A new Identity Model [with Prototype]

The Internet consists of a complex, integrated ecosystem of hierarchical layers and technologies that enable the network to function in a unique way, and allow for frictionless data transmission between two parties. Only because of this layered structure and breaking down big problems into smaller sub-problems the Internet was able to overcome technological challenges. Each layer has their own focus and interest groups that focus exclusively on creating the best solution for the layers respective problems. A quick overview of the Internet’s layer (from bottom to top):

  • Link Layer: Offers the physical connection between nodes in the network
  • IP Layer: For identification of nodes in the network and allowing data to be routed from source to destination
  • TCP Layer: Establishes and maintains the communication (and thus, data transmission) between nodes
  • Applications Layer: Specifies the protocols and interfacing methods with which the nodes can communicate with each other

Each of these layers performs its function exceptionally well, so well that we often don’t realize how far and how fast these data packets had to travel to display a simple website in our browser.

Instead of hierarchical layers, identity is broken down into intertwined processes that create an identity cycle.

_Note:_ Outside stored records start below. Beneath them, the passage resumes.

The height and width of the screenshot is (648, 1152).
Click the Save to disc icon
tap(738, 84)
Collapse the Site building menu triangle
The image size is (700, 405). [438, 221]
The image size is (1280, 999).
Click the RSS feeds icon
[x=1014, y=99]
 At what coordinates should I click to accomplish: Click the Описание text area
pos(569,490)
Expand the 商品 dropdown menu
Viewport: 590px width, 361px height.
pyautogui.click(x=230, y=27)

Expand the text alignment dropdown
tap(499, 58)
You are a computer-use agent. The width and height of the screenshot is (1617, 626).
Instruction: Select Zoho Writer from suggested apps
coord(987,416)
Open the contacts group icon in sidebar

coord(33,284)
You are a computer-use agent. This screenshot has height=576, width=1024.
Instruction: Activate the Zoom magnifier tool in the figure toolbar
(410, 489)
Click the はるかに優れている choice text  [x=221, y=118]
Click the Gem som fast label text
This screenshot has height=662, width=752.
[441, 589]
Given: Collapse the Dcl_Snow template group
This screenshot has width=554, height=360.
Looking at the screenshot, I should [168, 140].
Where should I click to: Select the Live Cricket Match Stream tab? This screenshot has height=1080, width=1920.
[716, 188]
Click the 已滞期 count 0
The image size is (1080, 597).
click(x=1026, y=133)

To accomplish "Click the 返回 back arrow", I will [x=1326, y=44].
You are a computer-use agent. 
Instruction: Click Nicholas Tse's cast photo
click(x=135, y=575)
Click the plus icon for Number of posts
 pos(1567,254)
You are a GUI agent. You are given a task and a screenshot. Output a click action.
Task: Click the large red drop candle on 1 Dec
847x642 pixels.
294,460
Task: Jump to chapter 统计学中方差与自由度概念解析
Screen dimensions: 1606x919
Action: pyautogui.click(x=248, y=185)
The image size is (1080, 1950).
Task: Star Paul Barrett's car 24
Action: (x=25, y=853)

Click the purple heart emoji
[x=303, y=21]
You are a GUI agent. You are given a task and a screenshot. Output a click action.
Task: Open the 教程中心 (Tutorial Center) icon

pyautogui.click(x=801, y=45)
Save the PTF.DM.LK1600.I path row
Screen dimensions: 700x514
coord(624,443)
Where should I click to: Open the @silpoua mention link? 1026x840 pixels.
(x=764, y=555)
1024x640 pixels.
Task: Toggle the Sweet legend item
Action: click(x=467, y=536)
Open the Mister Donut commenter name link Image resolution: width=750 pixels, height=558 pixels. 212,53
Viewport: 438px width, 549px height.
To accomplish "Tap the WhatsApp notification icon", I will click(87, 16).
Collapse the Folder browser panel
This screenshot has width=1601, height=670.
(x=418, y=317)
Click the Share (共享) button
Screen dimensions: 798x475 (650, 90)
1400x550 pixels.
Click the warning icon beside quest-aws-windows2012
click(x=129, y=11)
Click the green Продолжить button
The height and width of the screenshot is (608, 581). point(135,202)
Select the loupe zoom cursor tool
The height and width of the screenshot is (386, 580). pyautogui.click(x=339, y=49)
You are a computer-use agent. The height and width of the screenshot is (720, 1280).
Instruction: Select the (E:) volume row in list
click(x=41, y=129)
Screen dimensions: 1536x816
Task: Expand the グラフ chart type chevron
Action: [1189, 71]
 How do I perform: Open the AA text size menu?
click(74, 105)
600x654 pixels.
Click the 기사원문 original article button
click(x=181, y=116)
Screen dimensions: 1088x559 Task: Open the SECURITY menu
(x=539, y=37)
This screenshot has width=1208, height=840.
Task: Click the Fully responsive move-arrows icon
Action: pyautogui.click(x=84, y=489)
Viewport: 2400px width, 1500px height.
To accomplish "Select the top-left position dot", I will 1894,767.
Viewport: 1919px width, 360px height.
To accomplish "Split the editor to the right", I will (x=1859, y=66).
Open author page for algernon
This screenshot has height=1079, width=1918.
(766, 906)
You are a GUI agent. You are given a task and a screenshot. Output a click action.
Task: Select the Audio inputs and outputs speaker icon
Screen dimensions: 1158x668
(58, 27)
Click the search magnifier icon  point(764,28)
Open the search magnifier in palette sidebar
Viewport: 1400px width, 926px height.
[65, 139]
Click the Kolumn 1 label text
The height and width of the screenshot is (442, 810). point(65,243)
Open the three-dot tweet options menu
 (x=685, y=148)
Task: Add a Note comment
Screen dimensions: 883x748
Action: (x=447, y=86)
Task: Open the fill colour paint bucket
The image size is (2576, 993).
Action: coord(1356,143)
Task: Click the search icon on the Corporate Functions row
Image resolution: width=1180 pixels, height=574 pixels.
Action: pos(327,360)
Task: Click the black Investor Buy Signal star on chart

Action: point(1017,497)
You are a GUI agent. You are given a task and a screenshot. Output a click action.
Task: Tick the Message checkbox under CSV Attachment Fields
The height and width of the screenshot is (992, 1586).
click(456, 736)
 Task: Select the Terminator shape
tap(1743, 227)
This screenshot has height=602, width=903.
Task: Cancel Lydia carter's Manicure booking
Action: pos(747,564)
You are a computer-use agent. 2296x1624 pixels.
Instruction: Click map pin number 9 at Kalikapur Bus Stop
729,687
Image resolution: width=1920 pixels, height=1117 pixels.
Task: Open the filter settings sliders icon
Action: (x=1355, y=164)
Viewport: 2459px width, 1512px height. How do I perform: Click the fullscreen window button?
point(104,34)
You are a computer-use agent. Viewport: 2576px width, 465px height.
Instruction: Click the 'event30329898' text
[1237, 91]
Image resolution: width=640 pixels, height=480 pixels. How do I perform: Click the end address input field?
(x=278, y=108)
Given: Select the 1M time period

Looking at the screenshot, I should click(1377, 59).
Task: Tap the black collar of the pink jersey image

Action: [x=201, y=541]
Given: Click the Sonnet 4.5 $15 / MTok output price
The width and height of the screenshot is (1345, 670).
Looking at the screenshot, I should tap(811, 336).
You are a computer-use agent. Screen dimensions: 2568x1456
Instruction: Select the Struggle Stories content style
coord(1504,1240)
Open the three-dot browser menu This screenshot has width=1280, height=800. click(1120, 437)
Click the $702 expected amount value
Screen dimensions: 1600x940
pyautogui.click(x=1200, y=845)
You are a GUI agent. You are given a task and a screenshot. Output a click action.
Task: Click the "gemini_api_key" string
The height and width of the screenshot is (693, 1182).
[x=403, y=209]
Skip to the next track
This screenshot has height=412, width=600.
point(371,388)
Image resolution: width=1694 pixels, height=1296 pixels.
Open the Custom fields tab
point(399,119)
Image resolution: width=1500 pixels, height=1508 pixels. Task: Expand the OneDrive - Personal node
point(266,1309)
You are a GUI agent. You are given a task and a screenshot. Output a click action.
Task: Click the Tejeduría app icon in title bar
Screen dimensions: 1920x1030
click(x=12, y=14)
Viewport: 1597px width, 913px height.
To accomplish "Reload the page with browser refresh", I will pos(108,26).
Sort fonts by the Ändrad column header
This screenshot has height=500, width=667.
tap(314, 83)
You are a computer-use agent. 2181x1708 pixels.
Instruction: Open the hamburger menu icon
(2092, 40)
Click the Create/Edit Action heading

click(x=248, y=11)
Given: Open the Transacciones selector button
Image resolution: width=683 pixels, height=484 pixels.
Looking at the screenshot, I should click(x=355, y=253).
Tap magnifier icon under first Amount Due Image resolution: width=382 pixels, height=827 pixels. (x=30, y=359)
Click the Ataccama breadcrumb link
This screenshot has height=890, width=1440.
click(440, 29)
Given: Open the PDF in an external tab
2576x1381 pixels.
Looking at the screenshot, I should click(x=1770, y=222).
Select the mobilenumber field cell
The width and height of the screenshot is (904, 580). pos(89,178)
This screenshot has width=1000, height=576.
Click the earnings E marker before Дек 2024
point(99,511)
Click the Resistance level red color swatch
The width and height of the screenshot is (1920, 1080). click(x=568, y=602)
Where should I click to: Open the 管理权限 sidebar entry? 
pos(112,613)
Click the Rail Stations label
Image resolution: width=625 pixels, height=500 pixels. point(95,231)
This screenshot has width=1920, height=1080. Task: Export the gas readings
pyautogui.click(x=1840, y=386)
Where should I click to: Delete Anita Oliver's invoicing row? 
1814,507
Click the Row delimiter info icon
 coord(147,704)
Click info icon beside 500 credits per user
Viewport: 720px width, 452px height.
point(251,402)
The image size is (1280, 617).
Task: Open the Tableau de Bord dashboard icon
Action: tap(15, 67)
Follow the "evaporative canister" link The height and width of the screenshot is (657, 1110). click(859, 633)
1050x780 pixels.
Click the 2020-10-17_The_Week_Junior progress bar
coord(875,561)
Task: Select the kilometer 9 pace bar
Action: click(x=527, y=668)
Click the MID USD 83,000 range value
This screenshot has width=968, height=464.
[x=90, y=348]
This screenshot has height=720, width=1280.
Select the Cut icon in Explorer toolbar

The basic premise of identity is that you can enroll (create) and hold unlimited identities, can authenticate access to these identities to people or service providers of your choice and can modify (update) the identities. A simplified visualization of the identity cycle can be seen below:

The first step in the process is enrolling a new identity. The creation of identities is not limited, neither in the quantity of identities that can be created and neither in the attributes that define the identity. This supports the need for privacy and being able to represent a pseudonym during online communication (think of Reddit or a forum). Enrollment also includes a very important step, which is the issuance of a unique identifier associated with the identity. Like in a database, each entry in the database gets its own unique identifier so it can be mapped to the right identity.

Authentication is a process through which the user represents a predefined identity in her online activities and data exchange. The authentication process itself helps in determining the authenticity of the person accessing and representing the identity. The methods for authenticating an identity can range from simple passwords to more advanced biometric methods (which, when only used for authentication, are probably too insecure) such as iris or finger vein scans. For some authentication methods there are known attack vectors which harm the authenticity of the claim on an identity (best example being phishing). Therefore a strong authentication method, preferably an authentication method that is unique for each person and difficult to steal (e.g. fingerprint or iris) needs to be chosen to ensure security.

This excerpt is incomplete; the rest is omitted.